E do saldo positivo dessa acção, com seu deve e haver, resulta insofismável o de, não obstante o nosso enfraquecimento interno, sobretudo subsequente ao liberalismo, termos conseguido manter o nosso tão invejado património nacional de hoje!
Isto se declina, Sr. Presidente, para se pôr a nu, como nos cumpre, quanto para nós seja grave ter de tomar posição face a diplomas quando os pilares institucionais em que a sua realização assenta não podem ter a solidez das velhas instituições monárquicas.
É certo que, na era que atravessamos, serviu-nos a Providência com um regime aparente de equivalência quase monárquica, através do perdurável comando da alta personalidade do Sr. Presidente do Conselho - e uma vez mais se mostra como grandes personalidades conseguem, mesmo quando não são dos que podem soprá-las, aguentar as rajadas da história.
É certo ainda que grandes corpos do Estado que, herança da monarquia, souberam manter, não obstante o clima de desordem revolucionária, suas particulares virtudes, as forças armadas, a justiça, a diplomacia, a Universidade, reagindo no 28 de Maio, puderam fortalecer-se em seguida, e dão-nos garantia de forte coesão face aos perigos flagrantes que ameaçam este país. E ainda como que uma espécie de monarquia de facto imposta do exterior compressivamente pela guerra ou fria ou quente. E sob o peso deste clima que a Câmara tem de se pronunciar.
Ouvimos durante a discussão do projecto queixas de vária ordem e de cuja justiça em grande parte não duvidamos.
O projecto em discussão, pensamos, traduz o propósito de um intercâmbio maior, de um influxo recíproco das parcelas que unificam a Nação; por outro lado, admite tendências de descentralização que não comprometam a unidade nacional.
O Governo vê conveniência na sua promulgação; Governo que nas difíceis circunstâncias que vivemos tem manobrado o timão do Estado, na defesa do ultramar, com tanto acerto: não lhe devemos, portanto, recusar a confiança do nosso voto, certos de que a responsabilidade da proposta traz a garantia do que o Governo tem conseguido neste campo realizar, militar, diplomática e financeiramente.
Foi sempre de bom conselho não mudar, já não digo de comando, mas mesmo de material, no meio de uma batalha.

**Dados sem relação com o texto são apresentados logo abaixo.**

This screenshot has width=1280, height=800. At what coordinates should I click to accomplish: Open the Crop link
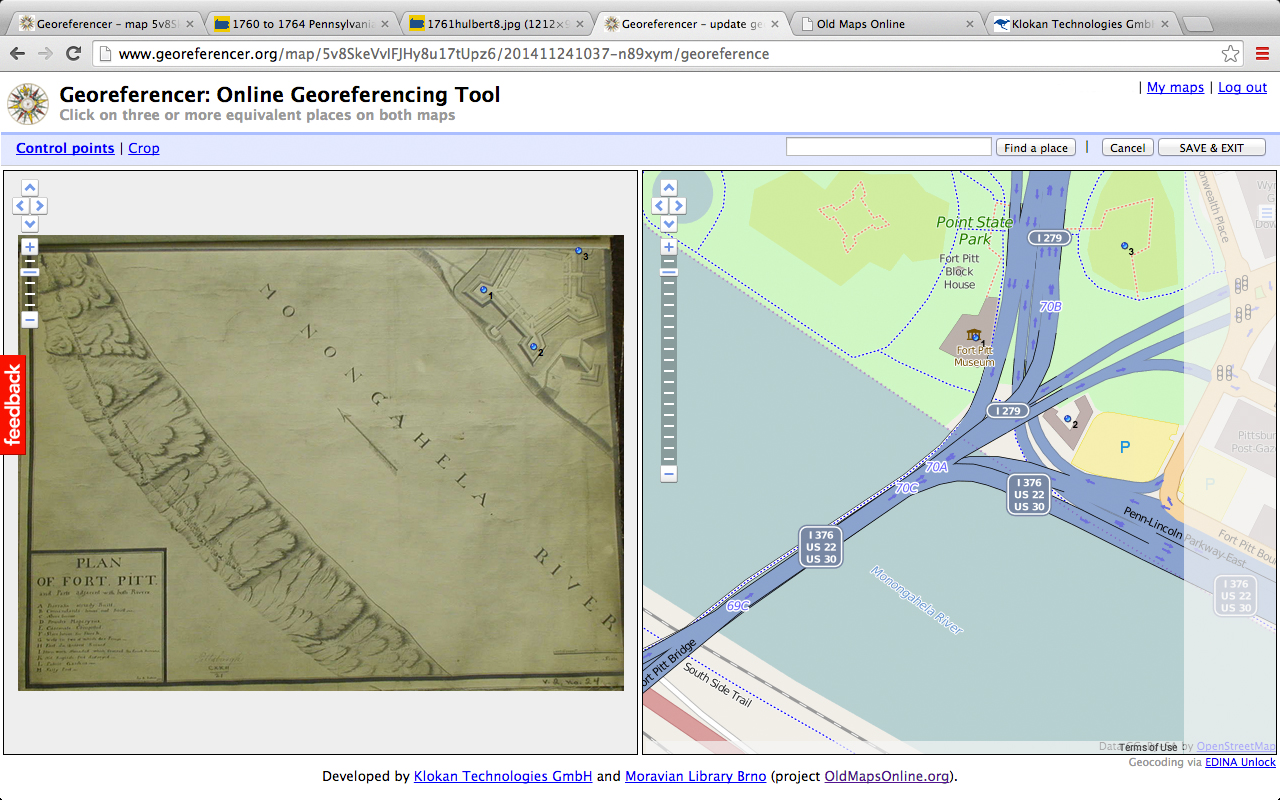pos(144,148)
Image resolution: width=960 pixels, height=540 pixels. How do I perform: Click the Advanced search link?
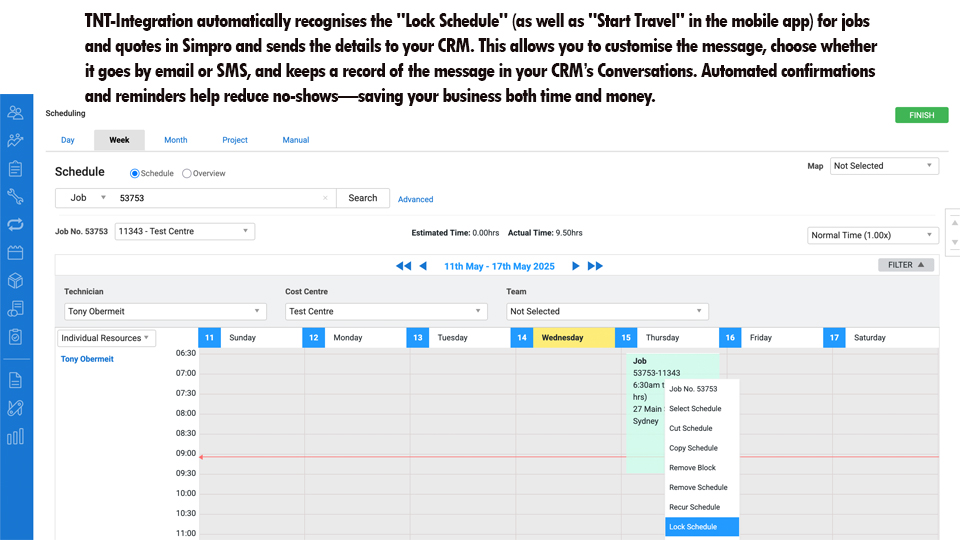415,199
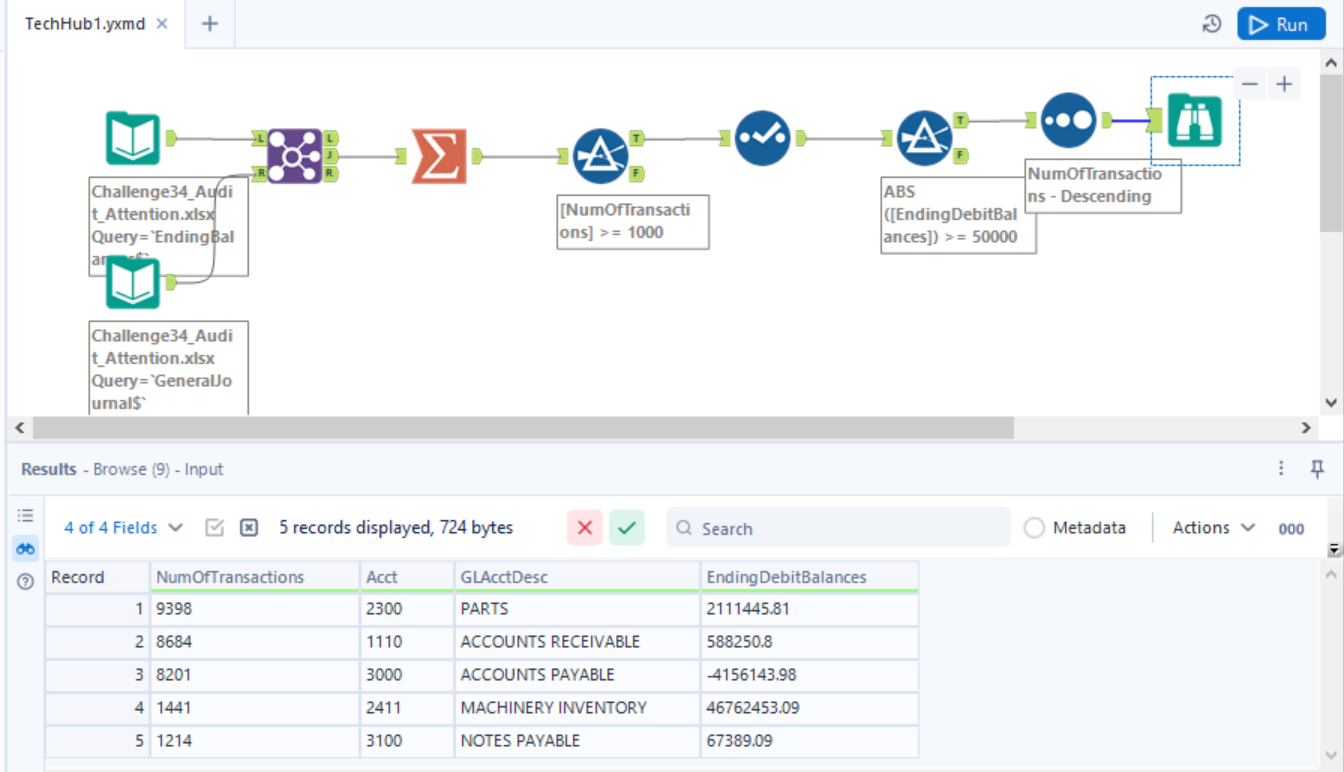The image size is (1344, 772).
Task: Deselect all fields icon
Action: (x=249, y=528)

Passada esta e logo que possível se deverá, decerto, pensar em soluções que nos parecem aconselháveis, em face do aqui discutido, de integrar como nacionais certos serviços dependentes do actual Ministério do Ultramar: todos os da Justiça e Cultos, os da Educação Nacional, de entre os da Economia, em especial os da colonização interna ...

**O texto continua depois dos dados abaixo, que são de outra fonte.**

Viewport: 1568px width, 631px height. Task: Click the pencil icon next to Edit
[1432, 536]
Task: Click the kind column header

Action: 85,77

Transferir as atribuições do Ministério do Ultramar para um superministério de Estado, adjunto à Presidência do Conselho, com altas funções coordenadoras correspondentes às de que gozam os actuais Ministros de Estado e da Defesa.
Dar categoria de Ministros residentes, mas intervenientes em Conselho de Ministros, aos governadores das grandes províncias de Angola e Moçambique. Isto contribuiria para um permanente intercâmbio vivo, de contacto e vínculo pessoal que a prontidão dos «jactos» proporciona e que tanto facilitaria a resolução rápida de certos problemas.
Isto se lembra como sugestões possíveis no sentido da mais eficiente integração do que é nacional, contrapartida indispensável como salvaguarda de uma mais efectiva descentralização financeira e administrativa, com respectivos estatutos diferenciados, inerência da sua não sofisticação.
São estas, decerto, possibilidades construtivas a ponderar para futuro não remoto. Isso não obsta a que, entretanto, se dê ao Governo, quanto à generalidade, a solicitada aprovação ao projecto.
Uma única ressalva, pelo que me respeita, farei quanto à forma de eleição para os conselhos legislativos provinciais, matéria sobre que, aquando da discussão na especialidade, terei ocasião de formular construtivas reservas.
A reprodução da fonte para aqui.